Ferréol va tous les après-midi à la Sélive où il travaille chez les Penot qui le font dîner. Il y retrouve Hubert d’Armancourt qui y est embauché.

Lundi 19 juin 1944

Je viens de passer 3 jours à Limoges : partie Vendredi, je comptais rentrer ici Samedi, mais, arrivée à la gare à 14 heures … point de train, ni ce soir-là, ni le lendemain. Force me fut de rester à Limoges jusqu’à ce matin.

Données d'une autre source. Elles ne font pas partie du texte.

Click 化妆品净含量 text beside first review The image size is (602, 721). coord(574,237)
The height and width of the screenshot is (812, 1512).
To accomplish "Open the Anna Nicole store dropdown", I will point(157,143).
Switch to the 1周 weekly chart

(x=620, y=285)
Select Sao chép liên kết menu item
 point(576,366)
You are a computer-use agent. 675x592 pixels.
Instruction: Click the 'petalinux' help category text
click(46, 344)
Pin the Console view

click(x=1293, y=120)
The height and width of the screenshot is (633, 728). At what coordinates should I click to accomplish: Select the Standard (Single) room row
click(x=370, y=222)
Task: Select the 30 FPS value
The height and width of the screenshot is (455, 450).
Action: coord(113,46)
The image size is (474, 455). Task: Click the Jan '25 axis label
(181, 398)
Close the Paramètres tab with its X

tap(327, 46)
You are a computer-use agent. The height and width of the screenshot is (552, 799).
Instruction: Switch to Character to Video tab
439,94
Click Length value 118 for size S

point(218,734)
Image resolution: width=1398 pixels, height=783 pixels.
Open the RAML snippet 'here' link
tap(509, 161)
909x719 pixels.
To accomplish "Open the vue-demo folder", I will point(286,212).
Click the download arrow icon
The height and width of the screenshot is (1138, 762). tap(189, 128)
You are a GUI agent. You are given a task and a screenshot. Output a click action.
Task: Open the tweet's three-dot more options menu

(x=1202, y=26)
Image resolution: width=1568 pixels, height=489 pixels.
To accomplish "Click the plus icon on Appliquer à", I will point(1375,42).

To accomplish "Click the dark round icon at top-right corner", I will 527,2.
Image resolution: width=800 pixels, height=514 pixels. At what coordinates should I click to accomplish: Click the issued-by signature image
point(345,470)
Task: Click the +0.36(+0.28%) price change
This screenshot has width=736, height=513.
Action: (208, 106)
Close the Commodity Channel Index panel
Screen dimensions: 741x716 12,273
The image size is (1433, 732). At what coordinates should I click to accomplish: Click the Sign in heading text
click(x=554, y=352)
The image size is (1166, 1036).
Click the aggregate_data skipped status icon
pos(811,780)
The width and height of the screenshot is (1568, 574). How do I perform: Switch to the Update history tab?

Vendredi soir je suis allée à la cérémonie qui avait lieu à la Cathédrale pour la fête du Sacré-Cœur. Il y avait beaucoup de monde, et j’étais avec le groupe de l’U.C.S.S. (Union catholique des services de santé) à qui on avait réservé une chapelle latérale. Mgr. Rastouil a consacré son diocèse au Sacré-Cœur, et a dirigé les chants et les acclamations et incantations pendant la procession. Chacun priait avec ferveur pour soi, pour notre malheureux pays, et il y avait des larmes dans tous les yeux. Monseigneur a aussi brièvement évoqué la tragédie d’Oradour-sur-Glane, qui est le sujet de toutes les conversations, et a fait prier pour les victimes. Samedi matin, je suis allée à l’inauguration de la Croix-Rouge à l’Hôtel de Ville. Il y avait là toutes les autorités : Préfet régional, préfet délégué, maire, etc. mais l’atmosphère est lourde…On construit des fortins à tous les carrefours, cela donne à la ville un aspect sinistre.

La Croix-Rouge m’a demandé d’aller à Magnac-Laval pour relever 2 infirmières qui y sont allées en « équipe chirurgicale“. Mais comme Annie Gérard qui revient de l’hôpital de St. Junien n’y a rien fait du tout, je n’ai pas envie de faire un voyage inutile à Magnac, au risque d’être bloquée dans le Nord du département, ce qui est d’ailleurs peut-être arrivé aux infirmières en question dont on est sans nouvelles.

Dans la nuit de Samedi à Dimanche, j’ai été réveillée par un grand tintamarre de camions qui avançaient, reculaient, tournaient sous ma fenêtre, vers 4 heures du matin. Le lendemain matin, j’ai appris qu’on avait décidé de fermer le camp de Nexon et qu’on l’avait transporté avec armes et bagages, au Cirque Municipal qui est en face de chez moi, pendant la nuit.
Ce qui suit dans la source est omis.